While most childhood dreams of space exploration fade into corporate cubicles, two Indian college students are actually building satellites in their dorm rooms.
Snehadeep Kumar, 21, from West Bengal and Mohit Kumar Nayak from Bhubaneswar launched Nebula Space Organisation with a bold mission: build India's first gamma-ray detecting CubeSat without the astronomical price tag. Their secret weapon? A local metal shop in Bhubaneswar.
The space industry's pricing shocked them into action. A single aerospace-grade screw could cost up to $40 million rupees, and the aluminum alloy used in satellites typically runs $180,000 from official suppliers. Snehadeep discovered the exact same material, Aluminium 7075, sitting in a neighborhood metal shop for just 700 rupees.
"There's a monopoly in space manufacturing," Snehadeep explains. "We realized we could bypass it."
The journey started when Snehadeep's father handed him an encyclopedia in first grade and switched the TV to Discovery Channel. That spark never dimmed through science fairs, research projects, and eventually founding Aurora Academy Journal, a platform where high schoolers worldwide could publish scientific research alongside Nobel laureates.

But publishing papers wasn't enough. In October 2021, Nebula Space Organisation was born to tackle the bigger problem: making actual space technology affordable and accessible.
Snehadeep met Mohit in a college hostel washroom in 2022. Both shared an obsession with democratizing space research. While their initial team of 30 members dwindled to four as job security concerns took over, the core group stayed committed.

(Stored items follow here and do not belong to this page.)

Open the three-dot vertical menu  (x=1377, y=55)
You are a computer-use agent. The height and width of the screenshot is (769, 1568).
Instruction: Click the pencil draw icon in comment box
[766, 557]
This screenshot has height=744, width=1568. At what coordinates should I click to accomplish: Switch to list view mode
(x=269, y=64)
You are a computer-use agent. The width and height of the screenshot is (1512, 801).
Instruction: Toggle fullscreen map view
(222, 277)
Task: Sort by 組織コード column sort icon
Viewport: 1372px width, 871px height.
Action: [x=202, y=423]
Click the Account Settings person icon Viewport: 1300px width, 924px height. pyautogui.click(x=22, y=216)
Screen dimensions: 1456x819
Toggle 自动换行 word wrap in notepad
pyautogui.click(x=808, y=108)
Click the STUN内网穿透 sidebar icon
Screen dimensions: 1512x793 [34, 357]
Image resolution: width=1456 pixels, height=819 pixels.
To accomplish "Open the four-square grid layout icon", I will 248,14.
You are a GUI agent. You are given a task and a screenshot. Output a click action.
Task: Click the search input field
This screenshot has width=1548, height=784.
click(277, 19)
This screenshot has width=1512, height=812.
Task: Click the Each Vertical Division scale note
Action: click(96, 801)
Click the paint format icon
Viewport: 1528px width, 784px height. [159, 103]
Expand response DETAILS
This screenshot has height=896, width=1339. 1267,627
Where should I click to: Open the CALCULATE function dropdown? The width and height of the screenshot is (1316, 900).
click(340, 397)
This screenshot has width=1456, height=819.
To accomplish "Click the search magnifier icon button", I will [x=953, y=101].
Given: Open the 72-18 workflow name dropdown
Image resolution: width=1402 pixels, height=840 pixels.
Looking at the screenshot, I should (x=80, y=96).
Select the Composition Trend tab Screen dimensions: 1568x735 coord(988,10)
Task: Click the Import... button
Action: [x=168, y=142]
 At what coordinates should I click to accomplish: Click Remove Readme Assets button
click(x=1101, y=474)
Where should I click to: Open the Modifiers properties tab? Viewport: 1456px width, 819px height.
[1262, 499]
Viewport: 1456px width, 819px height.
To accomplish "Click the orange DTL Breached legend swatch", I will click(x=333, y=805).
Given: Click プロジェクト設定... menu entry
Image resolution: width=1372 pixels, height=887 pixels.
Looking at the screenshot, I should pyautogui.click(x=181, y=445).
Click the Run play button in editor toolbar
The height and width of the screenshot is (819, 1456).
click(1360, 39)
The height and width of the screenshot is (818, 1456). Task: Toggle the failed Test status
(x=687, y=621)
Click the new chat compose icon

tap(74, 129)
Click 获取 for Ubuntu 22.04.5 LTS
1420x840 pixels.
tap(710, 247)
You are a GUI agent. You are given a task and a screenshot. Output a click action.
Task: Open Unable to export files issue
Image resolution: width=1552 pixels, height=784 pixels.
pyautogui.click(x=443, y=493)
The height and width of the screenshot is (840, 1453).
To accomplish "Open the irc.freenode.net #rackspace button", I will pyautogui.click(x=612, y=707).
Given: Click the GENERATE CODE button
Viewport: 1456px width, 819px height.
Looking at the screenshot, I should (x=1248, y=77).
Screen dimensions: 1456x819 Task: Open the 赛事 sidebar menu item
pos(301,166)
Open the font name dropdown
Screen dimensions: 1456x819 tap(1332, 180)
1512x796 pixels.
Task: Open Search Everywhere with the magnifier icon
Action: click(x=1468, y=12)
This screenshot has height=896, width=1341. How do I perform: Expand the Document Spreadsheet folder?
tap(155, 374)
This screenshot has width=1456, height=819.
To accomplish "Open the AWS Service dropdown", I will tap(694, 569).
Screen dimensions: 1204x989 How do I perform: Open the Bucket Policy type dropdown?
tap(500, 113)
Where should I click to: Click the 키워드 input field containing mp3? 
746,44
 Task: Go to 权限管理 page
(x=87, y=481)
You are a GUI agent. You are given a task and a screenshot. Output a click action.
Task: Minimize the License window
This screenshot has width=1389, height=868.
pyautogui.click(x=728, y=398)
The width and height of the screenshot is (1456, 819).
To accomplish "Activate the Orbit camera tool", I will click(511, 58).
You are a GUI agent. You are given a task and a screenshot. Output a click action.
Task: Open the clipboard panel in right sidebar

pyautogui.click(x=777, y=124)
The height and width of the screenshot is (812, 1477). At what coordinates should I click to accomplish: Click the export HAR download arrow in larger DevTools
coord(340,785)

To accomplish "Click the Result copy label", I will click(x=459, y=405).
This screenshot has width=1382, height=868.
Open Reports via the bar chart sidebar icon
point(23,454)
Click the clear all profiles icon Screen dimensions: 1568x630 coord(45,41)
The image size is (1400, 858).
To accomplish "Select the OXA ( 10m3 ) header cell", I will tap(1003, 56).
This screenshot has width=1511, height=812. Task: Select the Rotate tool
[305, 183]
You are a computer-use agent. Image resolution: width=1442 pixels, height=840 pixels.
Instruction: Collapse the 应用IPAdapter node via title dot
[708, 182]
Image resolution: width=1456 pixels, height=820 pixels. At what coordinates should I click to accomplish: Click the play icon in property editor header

Their CubeSats are miniature satellites designed to detect gamma radiation, helping scientists understand black holes and cosmic explosions. India had never built one dedicated to this crucial research area.
The Ripple Effect
The team's innovation goes beyond just finding cheaper materials. They're building modular, plug-and-play satellites that work like Lego sets, controlled via smartphone apps. These CubeSats will provide real-time gamma radiation data and live camera feeds from orbit at a fraction of traditional costs.
By sourcing locally and using CNC machines for precision cutting, they're proving that space research doesn't require impossible budgets. Their approach opens doors for universities, small research teams, and developing nations to participate in space exploration without waiting for massive grants or corporate partnerships.
What started as one boy's encyclopedia-fueled dream is becoming a blueprint for affordable space technology. Every prototype they build chips away at the barriers keeping space research exclusive to wealthy nations and giant corporations.
The local metal shop in Bhubaneswar might not look like mission control, but it's launching the future of accessible space exploration.